** Opening Document section block **

MG: I know, but what strikes me as weird is that it enjoys this strange form of impunity. If someone is pious or religious, then that’s always a very noble aspect to a person, and it’s immune from criticism. I’m not saying that the act of following a religion is something you shouldn’t do, but it’s just that there’s no critique allowed and that’s bizarre. Even though, like you said, it’s the cause of hundreds and hundreds of years of pillaging, rape, and oppression. It’s an odd world.

There’s also the plausible deniability side of it, in that some people say: “Oh, but it’s not my church that hates homosexuality,” or: “It’s not my church that’s abusing children. It’s those other people.” And you think, yeah, but you’re supposed to all be under the same umbrella, right? It’s a weird form of cognitive dissidence.

MG: Yeah, especially if it’s a religion that has missionaries expanding the religion, actually bringing people under that umbrella. It seems kind of hypocritical to exclude oneself or others from responsibility.

Stranger Fruit references not just the Nina Simone song, but also the poem by Abel Meeropol. When you look at both those pieces of art, the last few years have really highlighted how little has changed in the world, especially in America when it comes to race and things like that. It’s quite the bitter pill after the hope of the Obama era.

MG: It’s bizarre how the status quo has switched, cos now it’s acceptable to have these [far right] opinions. There’s this ease now with which people carry that into the streets, and it’s like twenty steps in the wrong direction. And the same thing is happening in Europe, too. There was this huge march, something like sixty thousand fascists gathered in Poland, and I don’t know where these people came from or what instigated that, but it was the certainty with which they came out onto the streets. It’s frightening to be honest.

There’s the AfD in Germany, and Orbán in Hungary too. It’s scary to look at Europe politically, at what’s happening.

MG: It’s a disgusting display of horrible people, but my hope is that there’ll be a knee-jerk reaction against them because it’s not a common-sense consensus; it’s not the status quo. These are far-right extremists, and extremists are not normal. That’s what gives me hope.

** Closing Document section block **
** Opening Information provided block **

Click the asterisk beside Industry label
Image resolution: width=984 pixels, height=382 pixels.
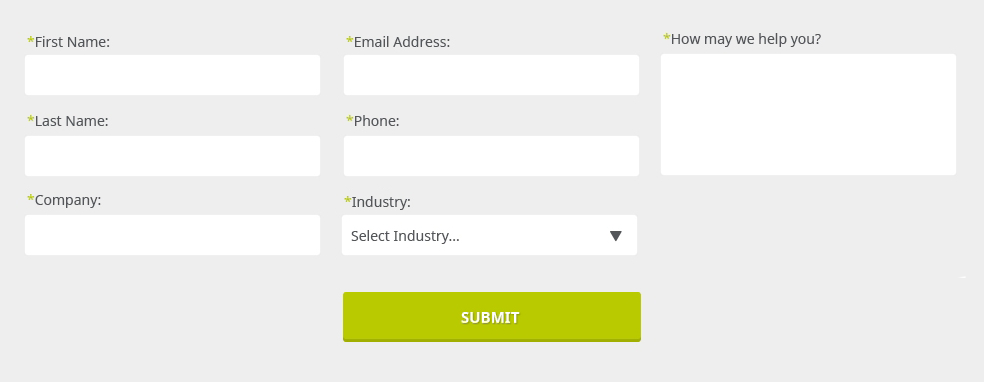(348, 200)
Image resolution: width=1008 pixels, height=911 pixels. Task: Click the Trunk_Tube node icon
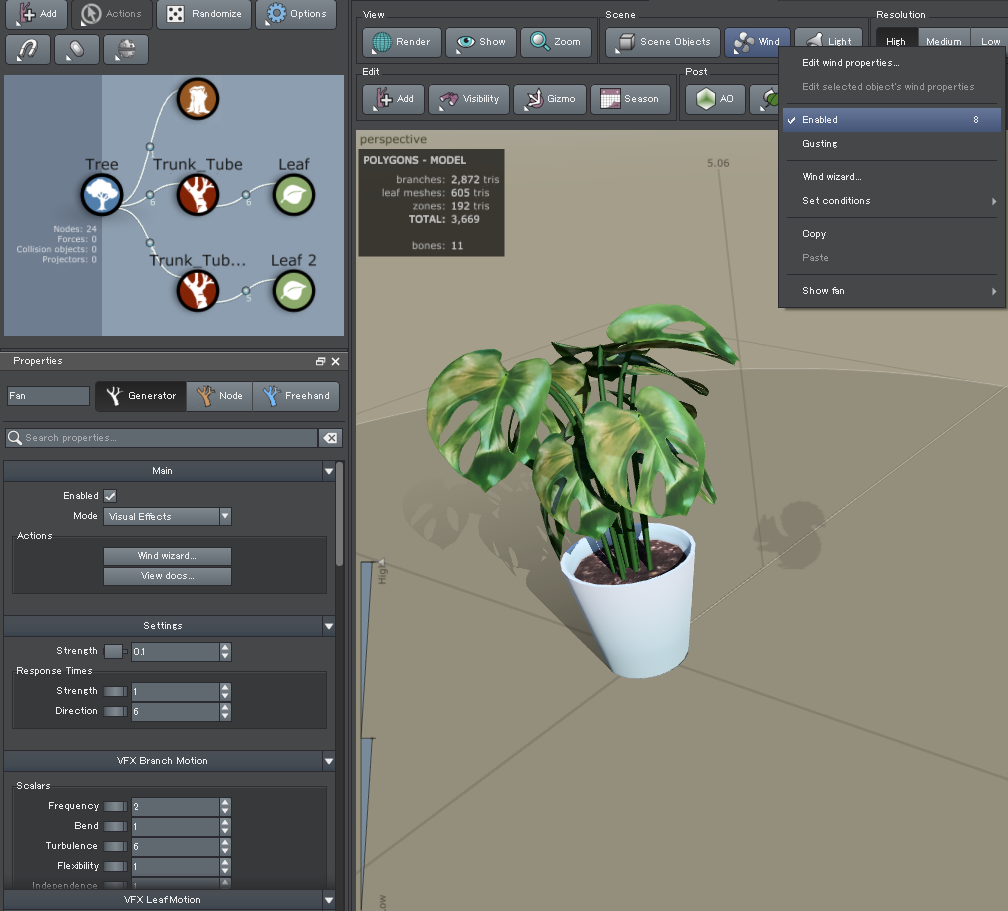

** Closing Information provided block **

Reproduce the passage of the interview that begins with "There’s the AfD" and ends with "gives me hope.", changing "extremists" to "radicals" throughout.

Written answer:
There’s the AfD in Germany, and Orbán in Hungary too. It’s scary to look at Europe politically, at what’s happening.

MG: It’s a disgusting display of horrible people, but my hope is that there’ll be a knee-jerk reaction against them because it’s not a common-sense consensus; it’s not the status quo. These are far-right radicals, and radicals are not normal. That’s what gives me hope.